So, Captain Blood Day. Yay!

Actually, though, I completely forgot about it until last week, so instead of thinking seriously about which Sabatini book I might want to talk about next, I just grabbed The Romantic Prince off my bookshelf. I read it once before — whenever Batman Begins came out, if the ticket stub I was using as a bookmark is any indication — and I recalled being pretty pleased with it.

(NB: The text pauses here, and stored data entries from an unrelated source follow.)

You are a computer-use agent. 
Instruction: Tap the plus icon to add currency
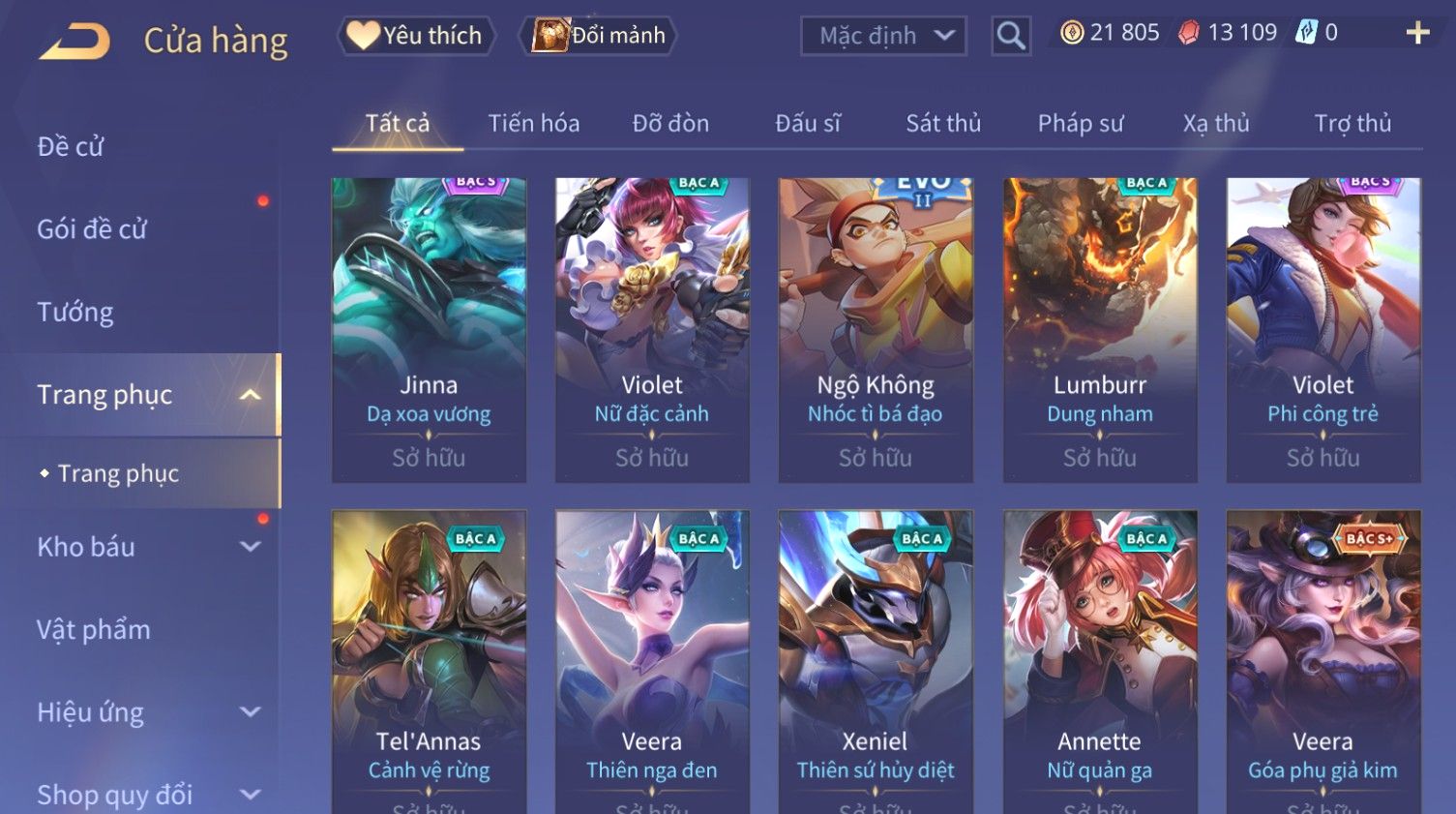tap(1417, 33)
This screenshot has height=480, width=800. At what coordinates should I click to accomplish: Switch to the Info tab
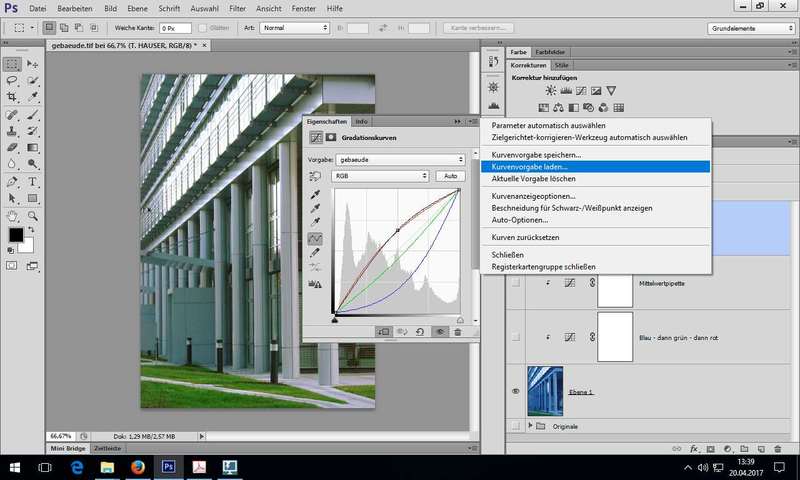pos(362,121)
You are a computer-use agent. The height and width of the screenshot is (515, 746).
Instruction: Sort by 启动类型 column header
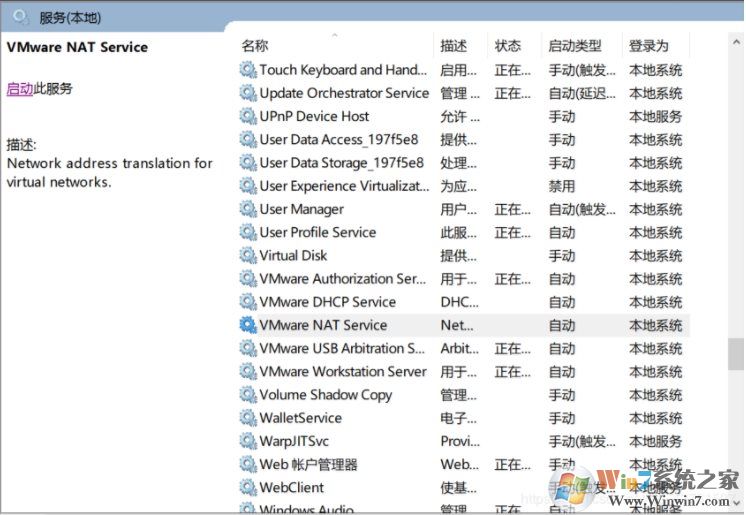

If you’ve spent any significant amount of time reading Redeeming Qualities, you’ll know that I’m kind of fascinated by the way novelists solve problems. In particular, there’s a thing you get a lot in romance and adventure novels, where the hero is situated in such a way that it would be dishonorable for him to take any action whatsoever to resolve whatever issue he’s having. And often, as it is here, the issue is mostly just that the hero can’t be with the heroine. And sure, I love the resultant pining, but I also love watching the author’s resultant struggle to steer the characters to a happy ending without in any way impugning their honor. That’s Rafael Sabatini’s principal task in The Romantic Prince, so obviously it’s a lot of fun to me. It doesn’t hurt that the actual barriers keeping Count Anthony of Guelders and Johanna Claessens apart are strong enough that Sabatini doesn’t have to resort to the completely avoidable misunderstandings he seems to like so much. Read the rest of this entry ?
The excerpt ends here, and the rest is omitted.